RECORDS TO PROCESS:
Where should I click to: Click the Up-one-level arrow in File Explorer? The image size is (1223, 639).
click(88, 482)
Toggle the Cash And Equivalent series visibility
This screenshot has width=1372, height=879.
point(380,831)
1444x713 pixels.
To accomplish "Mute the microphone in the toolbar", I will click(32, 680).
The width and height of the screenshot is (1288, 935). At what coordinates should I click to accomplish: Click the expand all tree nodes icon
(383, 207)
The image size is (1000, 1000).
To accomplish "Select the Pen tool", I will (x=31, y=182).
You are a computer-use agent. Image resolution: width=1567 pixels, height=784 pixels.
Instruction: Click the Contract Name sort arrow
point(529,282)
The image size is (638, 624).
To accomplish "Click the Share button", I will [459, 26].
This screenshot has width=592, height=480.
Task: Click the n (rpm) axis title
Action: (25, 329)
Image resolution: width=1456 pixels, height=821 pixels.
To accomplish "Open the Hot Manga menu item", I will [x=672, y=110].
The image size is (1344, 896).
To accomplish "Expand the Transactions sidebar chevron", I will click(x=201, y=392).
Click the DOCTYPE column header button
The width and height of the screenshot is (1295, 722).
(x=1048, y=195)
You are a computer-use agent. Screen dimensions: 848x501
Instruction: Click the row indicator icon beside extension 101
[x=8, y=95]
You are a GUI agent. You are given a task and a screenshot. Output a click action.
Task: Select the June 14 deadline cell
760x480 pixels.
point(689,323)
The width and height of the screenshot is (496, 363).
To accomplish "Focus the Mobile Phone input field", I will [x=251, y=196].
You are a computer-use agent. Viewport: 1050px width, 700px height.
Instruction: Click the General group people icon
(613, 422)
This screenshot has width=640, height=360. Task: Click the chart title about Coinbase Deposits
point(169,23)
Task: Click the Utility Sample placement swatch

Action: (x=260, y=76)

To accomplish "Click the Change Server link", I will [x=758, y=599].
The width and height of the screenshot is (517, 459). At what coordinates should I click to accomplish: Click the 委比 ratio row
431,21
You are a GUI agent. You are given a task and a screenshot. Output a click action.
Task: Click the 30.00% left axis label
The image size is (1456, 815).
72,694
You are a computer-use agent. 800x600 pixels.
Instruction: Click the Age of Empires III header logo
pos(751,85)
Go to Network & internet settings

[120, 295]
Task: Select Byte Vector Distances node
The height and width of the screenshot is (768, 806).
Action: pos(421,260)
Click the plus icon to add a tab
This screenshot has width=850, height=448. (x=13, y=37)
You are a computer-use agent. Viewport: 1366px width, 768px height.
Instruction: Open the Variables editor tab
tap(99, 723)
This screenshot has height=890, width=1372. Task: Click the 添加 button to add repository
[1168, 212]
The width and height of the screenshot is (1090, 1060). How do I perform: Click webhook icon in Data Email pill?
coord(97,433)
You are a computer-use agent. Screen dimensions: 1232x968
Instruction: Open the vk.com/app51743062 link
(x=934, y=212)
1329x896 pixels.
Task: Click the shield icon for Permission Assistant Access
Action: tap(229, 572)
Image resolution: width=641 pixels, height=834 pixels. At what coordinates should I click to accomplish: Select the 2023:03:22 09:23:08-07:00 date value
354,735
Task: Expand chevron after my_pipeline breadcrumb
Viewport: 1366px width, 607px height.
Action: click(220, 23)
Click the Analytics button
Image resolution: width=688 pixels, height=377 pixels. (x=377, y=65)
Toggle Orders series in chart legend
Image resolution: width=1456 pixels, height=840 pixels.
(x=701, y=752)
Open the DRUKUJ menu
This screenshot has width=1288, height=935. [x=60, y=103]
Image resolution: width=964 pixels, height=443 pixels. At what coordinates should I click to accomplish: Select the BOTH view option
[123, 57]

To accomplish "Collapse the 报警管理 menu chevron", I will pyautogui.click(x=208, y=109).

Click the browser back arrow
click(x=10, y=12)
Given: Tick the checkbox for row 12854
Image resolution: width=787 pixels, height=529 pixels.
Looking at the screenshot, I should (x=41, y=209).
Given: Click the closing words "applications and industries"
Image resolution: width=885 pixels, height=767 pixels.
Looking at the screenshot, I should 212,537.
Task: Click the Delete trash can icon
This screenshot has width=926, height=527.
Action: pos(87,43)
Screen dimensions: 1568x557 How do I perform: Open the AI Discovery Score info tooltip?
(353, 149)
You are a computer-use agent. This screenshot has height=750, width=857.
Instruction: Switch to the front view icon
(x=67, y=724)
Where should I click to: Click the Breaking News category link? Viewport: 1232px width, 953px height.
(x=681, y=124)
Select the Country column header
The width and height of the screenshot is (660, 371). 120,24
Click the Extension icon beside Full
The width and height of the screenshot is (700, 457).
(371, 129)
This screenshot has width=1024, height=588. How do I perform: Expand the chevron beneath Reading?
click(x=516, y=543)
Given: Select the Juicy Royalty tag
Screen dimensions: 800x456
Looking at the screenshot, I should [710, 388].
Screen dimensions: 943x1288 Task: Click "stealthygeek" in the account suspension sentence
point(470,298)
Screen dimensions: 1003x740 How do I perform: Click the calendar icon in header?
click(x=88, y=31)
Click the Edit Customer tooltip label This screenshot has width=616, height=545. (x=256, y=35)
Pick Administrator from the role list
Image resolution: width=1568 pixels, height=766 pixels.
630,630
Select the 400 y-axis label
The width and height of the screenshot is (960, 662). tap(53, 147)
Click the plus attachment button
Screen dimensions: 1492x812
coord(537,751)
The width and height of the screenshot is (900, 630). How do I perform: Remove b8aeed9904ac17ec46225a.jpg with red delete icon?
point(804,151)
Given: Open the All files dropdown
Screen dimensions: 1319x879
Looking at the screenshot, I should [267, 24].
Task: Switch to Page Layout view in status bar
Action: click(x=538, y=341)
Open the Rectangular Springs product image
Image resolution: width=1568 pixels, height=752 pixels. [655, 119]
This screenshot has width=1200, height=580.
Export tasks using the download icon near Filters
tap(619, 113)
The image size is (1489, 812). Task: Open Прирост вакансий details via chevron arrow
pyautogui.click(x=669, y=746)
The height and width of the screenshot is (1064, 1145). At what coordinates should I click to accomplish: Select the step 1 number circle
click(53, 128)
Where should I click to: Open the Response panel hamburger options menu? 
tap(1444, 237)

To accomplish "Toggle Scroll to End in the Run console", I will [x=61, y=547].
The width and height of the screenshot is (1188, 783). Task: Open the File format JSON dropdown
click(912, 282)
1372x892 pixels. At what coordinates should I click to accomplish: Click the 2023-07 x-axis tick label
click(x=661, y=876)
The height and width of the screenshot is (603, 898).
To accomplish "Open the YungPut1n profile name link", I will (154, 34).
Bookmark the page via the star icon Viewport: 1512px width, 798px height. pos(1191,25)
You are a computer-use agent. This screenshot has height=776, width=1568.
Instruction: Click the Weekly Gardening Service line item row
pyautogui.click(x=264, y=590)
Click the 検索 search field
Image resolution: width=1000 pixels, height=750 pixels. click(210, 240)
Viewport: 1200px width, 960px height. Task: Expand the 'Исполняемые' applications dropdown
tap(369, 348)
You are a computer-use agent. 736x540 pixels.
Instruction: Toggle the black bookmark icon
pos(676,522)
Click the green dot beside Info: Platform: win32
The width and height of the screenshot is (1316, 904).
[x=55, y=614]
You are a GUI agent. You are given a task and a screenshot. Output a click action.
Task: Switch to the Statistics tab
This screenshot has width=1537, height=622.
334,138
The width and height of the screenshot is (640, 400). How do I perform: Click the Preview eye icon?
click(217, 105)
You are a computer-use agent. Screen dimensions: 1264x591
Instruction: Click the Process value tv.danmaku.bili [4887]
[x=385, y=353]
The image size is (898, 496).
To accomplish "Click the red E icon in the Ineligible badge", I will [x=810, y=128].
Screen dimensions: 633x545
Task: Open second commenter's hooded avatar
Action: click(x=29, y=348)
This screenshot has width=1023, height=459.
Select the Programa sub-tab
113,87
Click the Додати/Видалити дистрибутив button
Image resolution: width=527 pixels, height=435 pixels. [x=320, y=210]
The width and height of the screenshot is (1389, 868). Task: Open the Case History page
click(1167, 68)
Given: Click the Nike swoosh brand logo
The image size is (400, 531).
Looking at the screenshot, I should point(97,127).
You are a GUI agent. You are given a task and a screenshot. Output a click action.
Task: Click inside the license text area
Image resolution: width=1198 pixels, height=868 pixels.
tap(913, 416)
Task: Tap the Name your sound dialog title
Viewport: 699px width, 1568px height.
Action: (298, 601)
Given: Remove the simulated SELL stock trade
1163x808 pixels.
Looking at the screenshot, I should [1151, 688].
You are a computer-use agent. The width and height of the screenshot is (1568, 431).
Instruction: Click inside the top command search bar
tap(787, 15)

TASK DESCRIPTION:
Copy out, word for word, the rows above from the line containing "The image size is (1344, 896)." up to and including the line containing "(x=1048, y=195)".

TASK OUTPUT:
The image size is (1344, 896).
To accomplish "Expand the Transactions sidebar chevron", I will click(x=201, y=392).
Click the DOCTYPE column header button
The width and height of the screenshot is (1295, 722).
(x=1048, y=195)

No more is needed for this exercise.